The reason is that redirection takes places very early in command line parsing, before parameter substitution. Thus after the variable has put > in the command line, the shell is not looking for > any more.
An important point which I noticed after I published my answer: With a call like
run mysqldump blabla > dump.sql
the function run does not see > and dump.sql. That is probably not what you want because it prevents you from changing all the redirections with a single environment variable, as the output of echo "${@}" is redirected to the file then, too. Thus, you should use something like run --redirect dump.sql mysqldump blabla, see below.

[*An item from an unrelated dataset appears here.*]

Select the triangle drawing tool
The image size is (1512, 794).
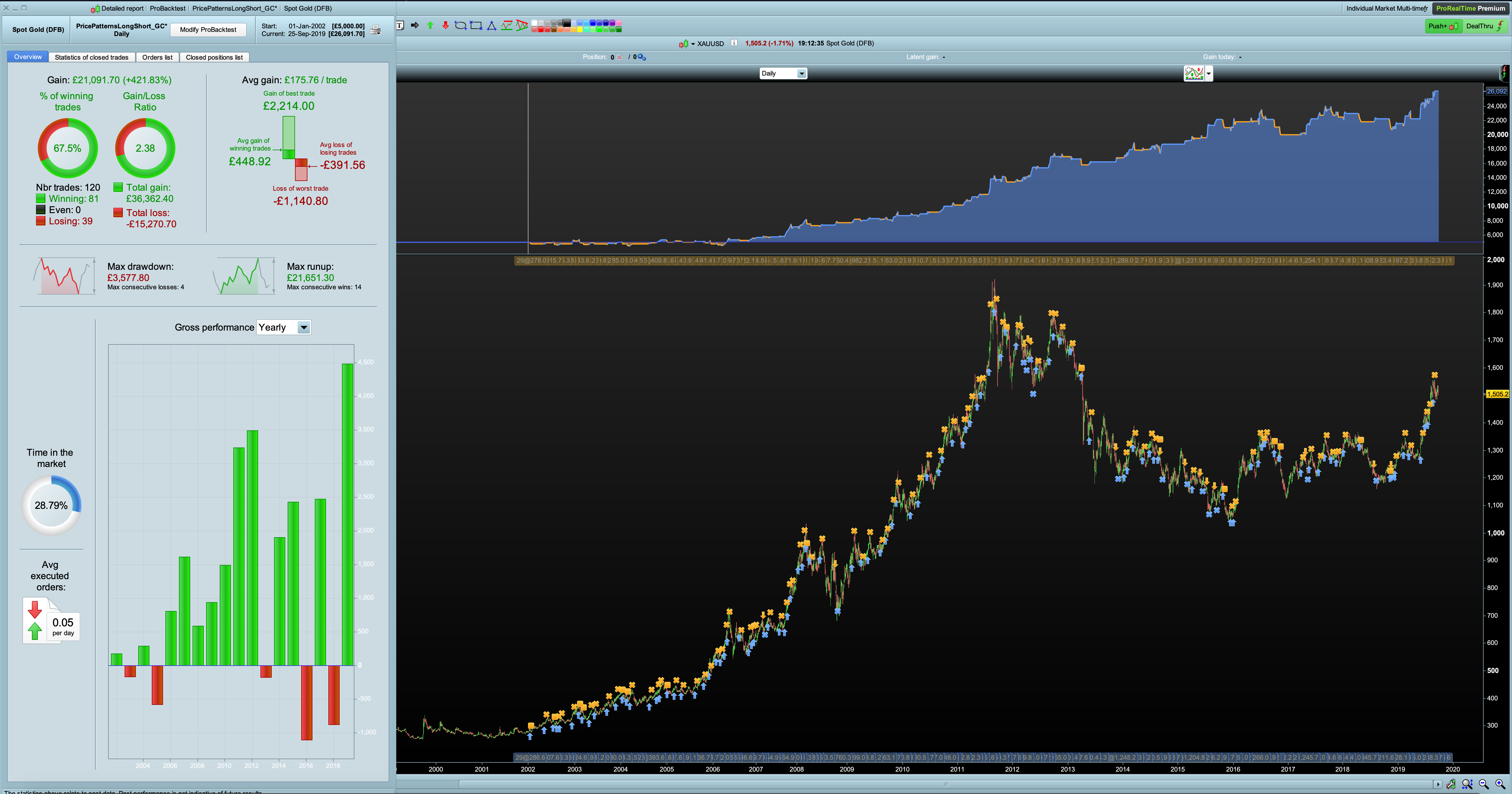(x=491, y=25)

There are two possibilities:
Stick with "$@" and use eval. This may take you to a quoting nightmare, of course. You have to quote everything except for the > so that the shell sees a bare > in the command line before it does quote removal.
Handle the redirection separately:
run --redirect dump.sql mysqldump blabla
run() {
if [ "$1" == '--redirect' ]; then
shift
redirect_target="$1"
shift
else
redirect_target='/dev/stdout' # works at least with Linux
fi
if [[ "$(printenv DRY_RUN)" = "yes" ]]
then
echo "${@}"
else
"${@}" > "$redirect_target"
fi
}
You can avoid the redirect_target='/dev/stdout' if you put the if [ "$1" == '--redirect' ] in the else branch of if [[ "$(printenv DRY_RUN)" = "yes" ]].
if [[ "$(printenv DRY_RUN)" = "yes" ]]
then
if [ "$1" == '--redirect' ]; then
# do not output "--redirect file"
shift
shift
fi
echo "${@}"
else
if [ "$1" == '--redirect' ]; then
shift
redirect_target="$1"
shift
"${@}" > "$redirect_target"
else
"${@}"
fi
fi
$(printenv DRY_RUN)? Why not just$DRY_RUN?